I don’t want to sound critical, instead just providing some information: deep le...

YeGoblynQueenne · on Aug 15, 2019

I think I read this paper because someone posted it on HN (or linked to it in a comment):

https://arxiv.org/abs/1907.07355

We are surprised to find that BERT's peak performance of 77% on the Argument Reasoning Comprehension Task reaches just three points below the average untrained human baseline. However, we show that this result is entirely accounted for by exploitation of spurious statistical cues in the dataset. We analyze the nature of these cues and demonstrate that a range of models all exploit them. This analysis informs the construction of an adversarial dataset on which all models achieve random accuracy. Our adversarial dataset provides a more robust assessment of argument comprehension and should be adopted as the standard in future work.

So it seems to be the benchmarks that are flawed and not BERT and friends who are that good at text comprehension. And that is not surprising. It would be surprising if language understanding just arose spontaneously by training a very big net on a very big corpus.

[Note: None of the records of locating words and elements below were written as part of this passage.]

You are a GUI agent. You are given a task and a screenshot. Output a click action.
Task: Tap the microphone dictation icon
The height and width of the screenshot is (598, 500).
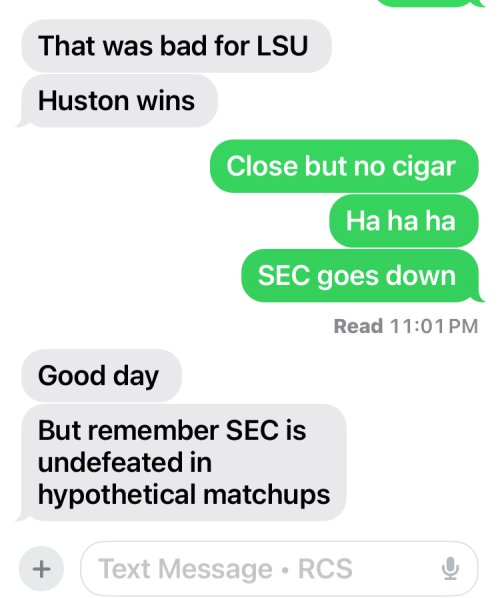[x=450, y=568]
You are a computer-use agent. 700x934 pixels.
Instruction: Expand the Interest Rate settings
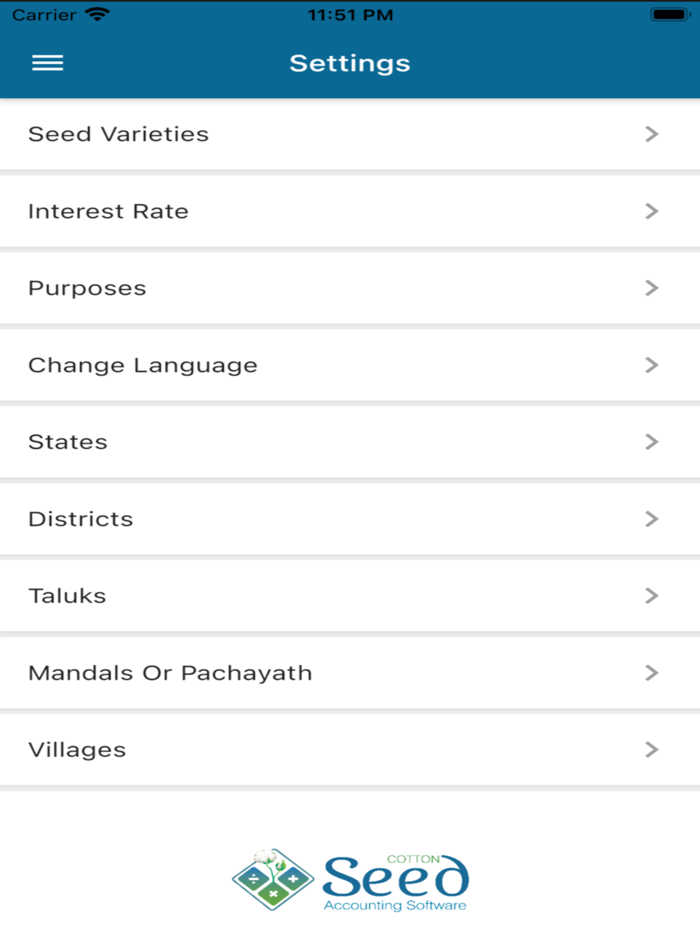[350, 211]
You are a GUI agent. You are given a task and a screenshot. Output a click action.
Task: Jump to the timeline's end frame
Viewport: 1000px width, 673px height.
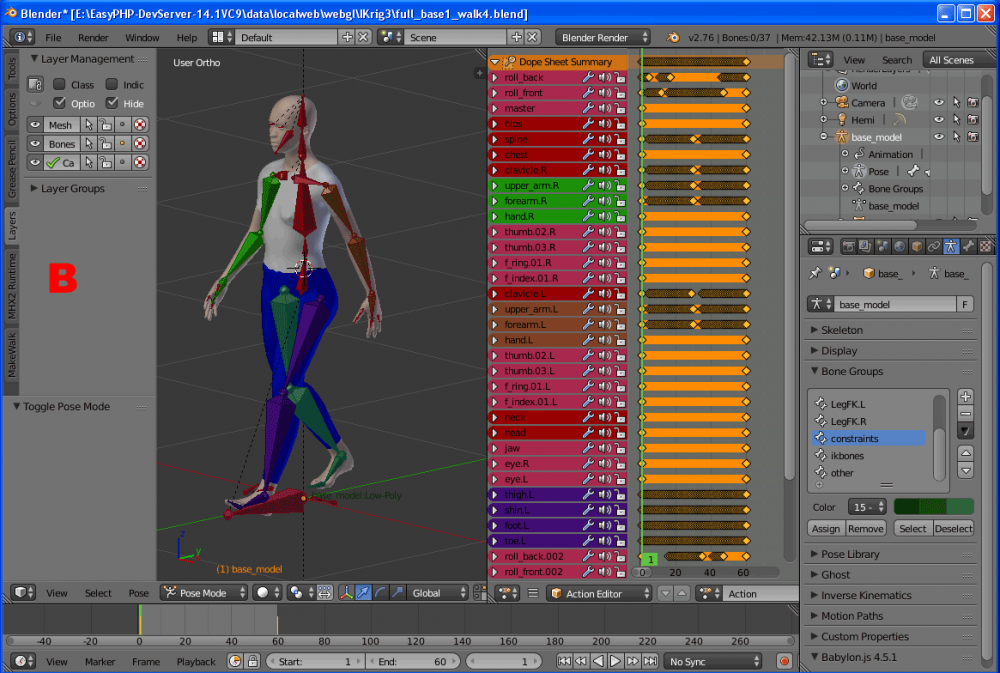tap(651, 661)
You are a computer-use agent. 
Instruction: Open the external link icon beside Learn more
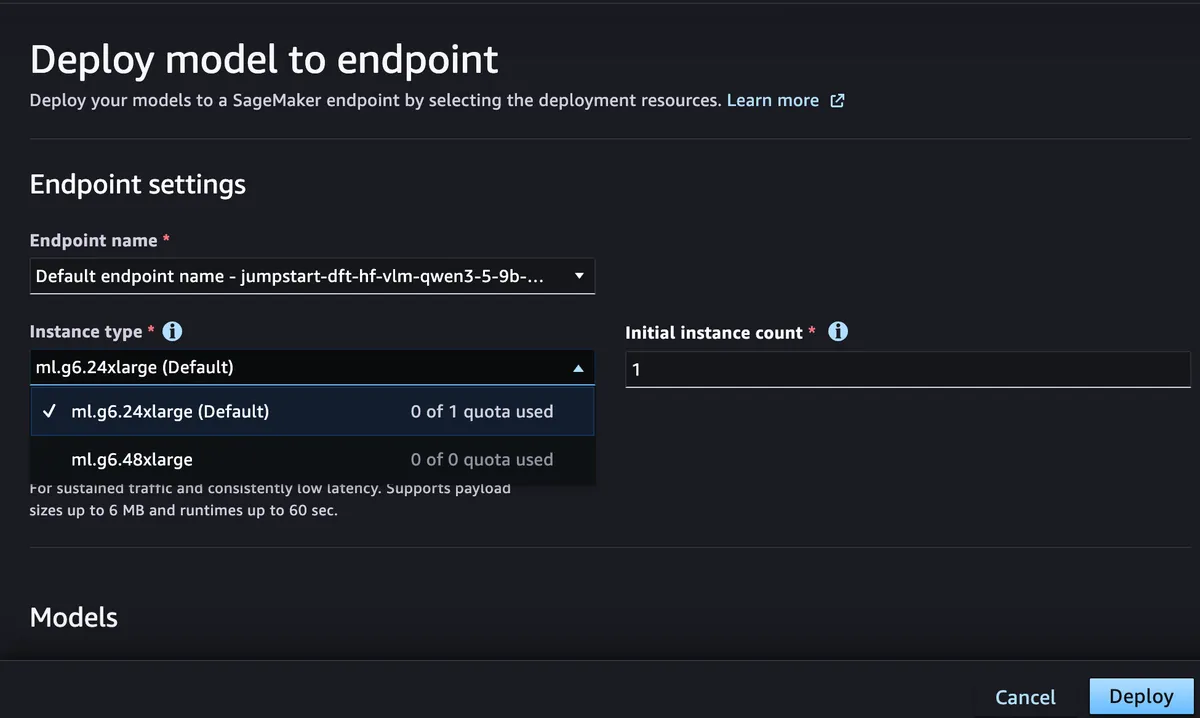838,101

jeremysalwen · on Aug 16, 2019

Referencing that paper is a red herring. It's a flaw in one specific dataset, not with BERT or any model. Everything GP posted about about BERT models answering questions, performing coreference resolution, etc, is still true and is not at all affected by the flaw in this one dataset (out of many that these models have been tested on). Heck, you can just try out any of these models yourself on completely novel questions you come up with, and see that they work.